> _Assignment_: Copy exactly every line below, from the first through the one that contains "The height and width of the screenshot is (1024, 576).", and skip all pictures.

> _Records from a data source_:
--------------------------------
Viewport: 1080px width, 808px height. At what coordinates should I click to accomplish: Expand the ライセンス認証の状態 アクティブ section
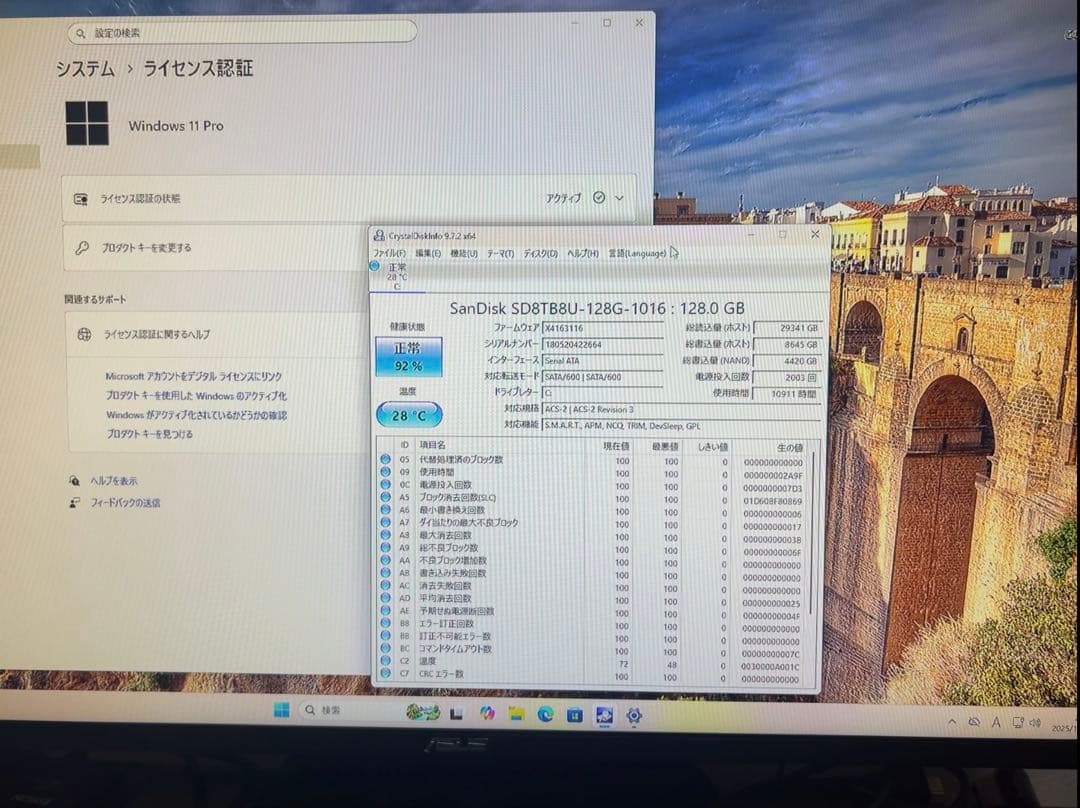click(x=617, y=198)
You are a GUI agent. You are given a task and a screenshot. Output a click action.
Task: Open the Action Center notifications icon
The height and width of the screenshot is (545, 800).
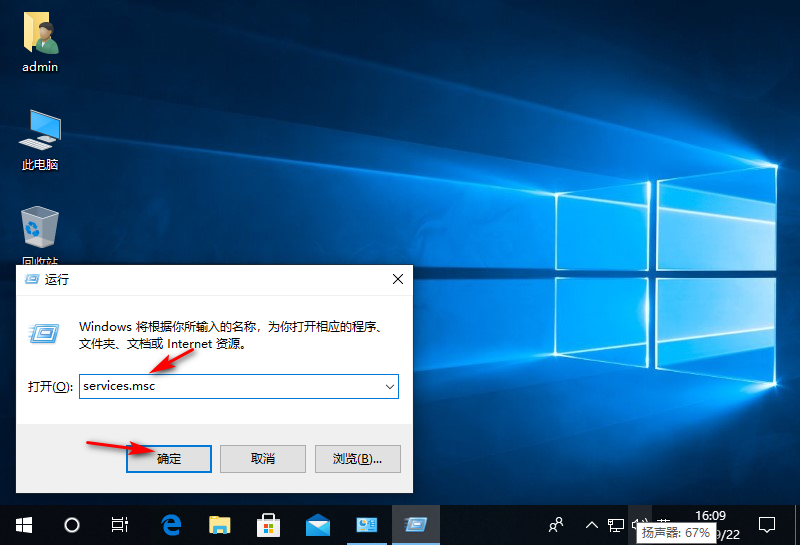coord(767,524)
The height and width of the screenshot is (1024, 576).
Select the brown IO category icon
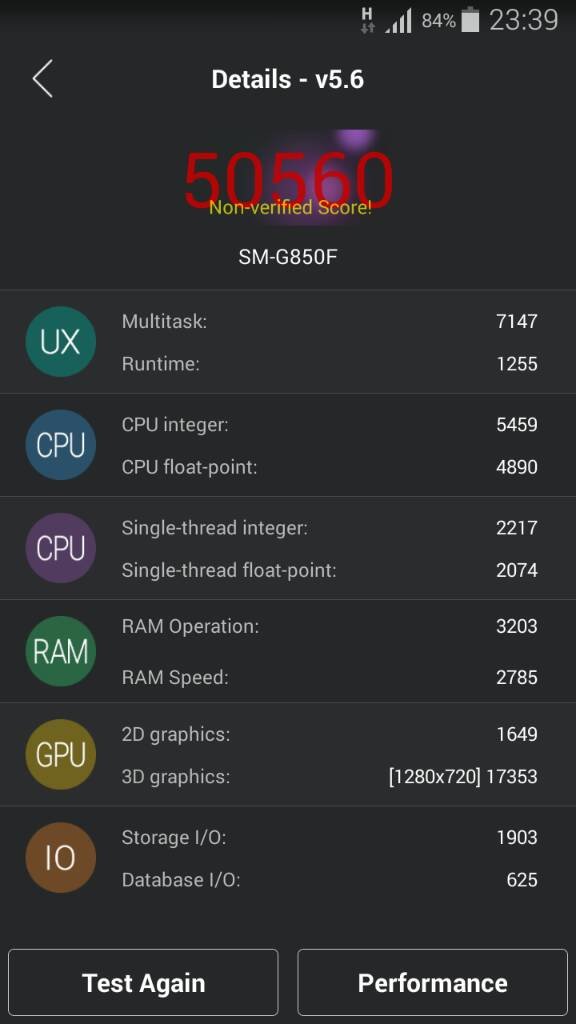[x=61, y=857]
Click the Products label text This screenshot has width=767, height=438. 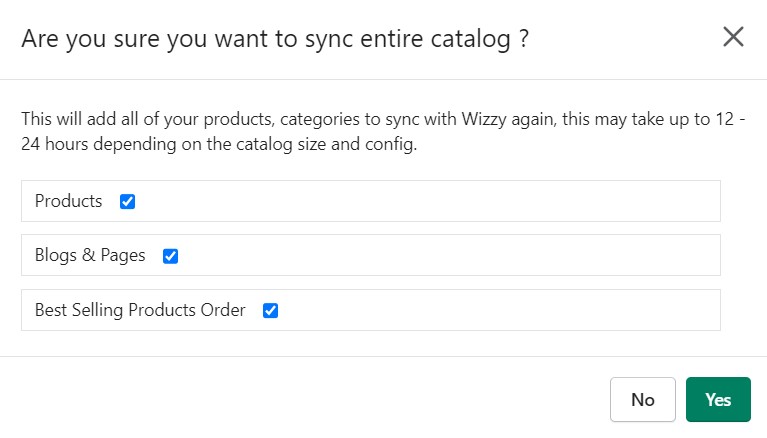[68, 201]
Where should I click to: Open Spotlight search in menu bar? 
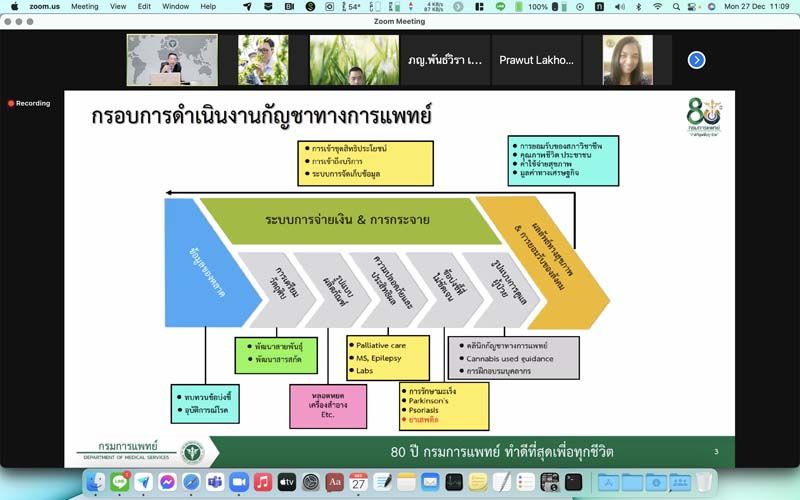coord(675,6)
--------------------------------
> _Solution for this problem_:
Viewport: 1080px width, 808px height. At what coordinates should I click to accomplish: Expand the ライセンス認証の状態 アクティブ section
click(x=617, y=198)
You are a GUI agent. You are given a task and a screenshot. Output a click action.
Task: Open the Action Center notifications icon
The height and width of the screenshot is (545, 800).
coord(767,524)
The height and width of the screenshot is (1024, 576).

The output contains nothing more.